OP here. Thank you. I am so glad it helps you too. I wish you peace as well!
Anonymous
Anonymous wrote:OP---My grandmother treated my mother like yours treats you. My mother never mastered boundaries but what she DID resolve to you was to never treat me like she was treated. We have always had a great relationship and I love her to death. Knowing that you broke that cycle will be the best healing you can do.

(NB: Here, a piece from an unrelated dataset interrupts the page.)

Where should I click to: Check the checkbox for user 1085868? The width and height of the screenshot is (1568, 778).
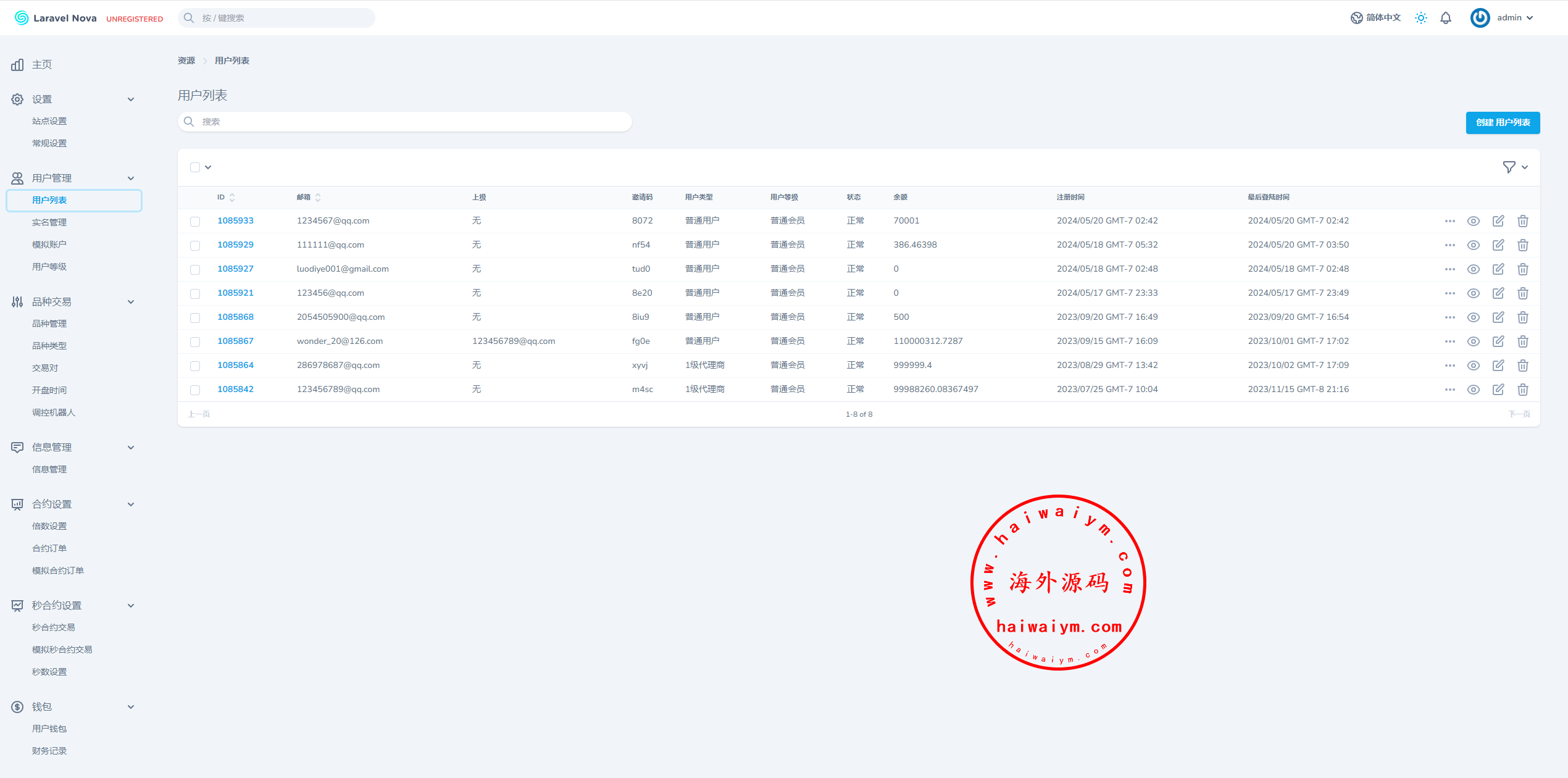(x=195, y=317)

OP here. This post brought me such comfort. I want to have a great relationship with my kids through life and NEVER EVER make them feel the way I have and never treat them the way I have been treated. My concern in continuing to break the cycle as I possibly develop dementia down the line. In my family, the mean become meaner, but my fear is anyone can develop mean, nasty, hostile dementia.
Anonymous
Anonymous wrote:I live with mine so it is really difficult. A turning point years ago was realizing that she will never change, and there is nothing I can do to make her kinder to me. So I am as kind to her as possible and also spend as much time away as possible. And most of all, try not to feel that any of this is my fault. It’s hard because she knows how to push my buttons, but it doesn’t hurt as much as it did before. My own family (spouse and children) commiserate with me and that is very helpful. I read these forums and people are always trying to get away from their “toxic” parents, but I am sure some of you understand that it is not always possible, and filial piety and family obligations are sacred values to me.


OP here. I understand. In some cultures and families it is too difficult to break was tradition and filial piety. I am sorry you have to deal with this in your home. I am glad you can get away from her some and that the button pushing doesn't hurt as much. I wish you so much strength and resilience and rock solid emotional armor.
Anonymous
Thank you for this post, OP.
Anonymous
Thank you, OP. I love your
2.) Giving what I don't get to those who deserve it

I’ve never thought of that before and it’s very empowering. I can’t do much about my parent or family dynamics, or even the bad relationship choices I’ve made in the past, but I can give to others who deserve. Love that.

Anonymous
I really like your point about giving less and being unappreciated > giving more and being unappreciated

For too long I bent over backwards to please my parent and got no appreciation or respect. So I stepped back a little at a time. I’m still unappreciated, but at least I am not sacrificing my mental health and my family to someone who will find fault in everything I do for them.